* [EXTRACTED ENTRIES]
+--

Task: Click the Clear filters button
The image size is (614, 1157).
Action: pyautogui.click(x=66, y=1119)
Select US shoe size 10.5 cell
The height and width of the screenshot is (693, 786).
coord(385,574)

+--

* [TASK DESCRIPTION]
Copy every record above exactly as it stands.

* [RESPONSE AREA]
Task: Click the Clear filters button
The image size is (614, 1157).
Action: pyautogui.click(x=66, y=1119)
Select US shoe size 10.5 cell
The height and width of the screenshot is (693, 786).
coord(385,574)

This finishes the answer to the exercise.